After months of work early on the band, initially with little more than a dozen songs, produced what later became their first single, "Calor Urbano", recorded with the production and engineering of Mike Rodríguez and José Bordas, recognized producers who have worked with well-known musicians and groups of the Dominican Republic. The single was sent to national radio stations in 2003. It quickly became a hit, reaching the top of music charts and receiving good reviews by recognized members of the local music scene within the country.

In the first quarter of 2003, Calor Urbano began a process of organization and restructuring the band to a more mature form. Then, towards the end of the same year the band released the second promotional single, "Vertigo", and in mid-2004 they took over listings with their third single, "To Soul", placing Calor Urbano among the top bands of the Dominican Republic by releasing three consecutive singles in one year, all of which became very popular. The same year, they were nominated as best pop/rock band of the year in the Premios del Pueblo awards.

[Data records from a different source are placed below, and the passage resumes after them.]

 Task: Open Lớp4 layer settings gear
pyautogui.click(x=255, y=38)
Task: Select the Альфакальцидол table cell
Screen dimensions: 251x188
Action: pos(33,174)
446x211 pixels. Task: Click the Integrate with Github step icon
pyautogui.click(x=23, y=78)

By 2005, the group had signed their first record deal with Azares Entertainment, a Dominican record company, and released their first official album, Transmission Groove, in the summer of 2006. The bands final lineup consisted of Vicente García as lead vocalist, Adolfo Guerrero as M.C./backup vocals, Joel Berrido on the bass guitar and Carlos Chapuseaux playing lead guitars, as well as many other musicians for live performances.

In the following years, they performed as one of the opening acts for major tours with Ricky Martin and Juan Luis Guerra also touring in the United States in cities like Miami and beyond.

By August 2010 an announcement was made that lead vocalist and leader of the group Vicente García was moving onto become a solo artist.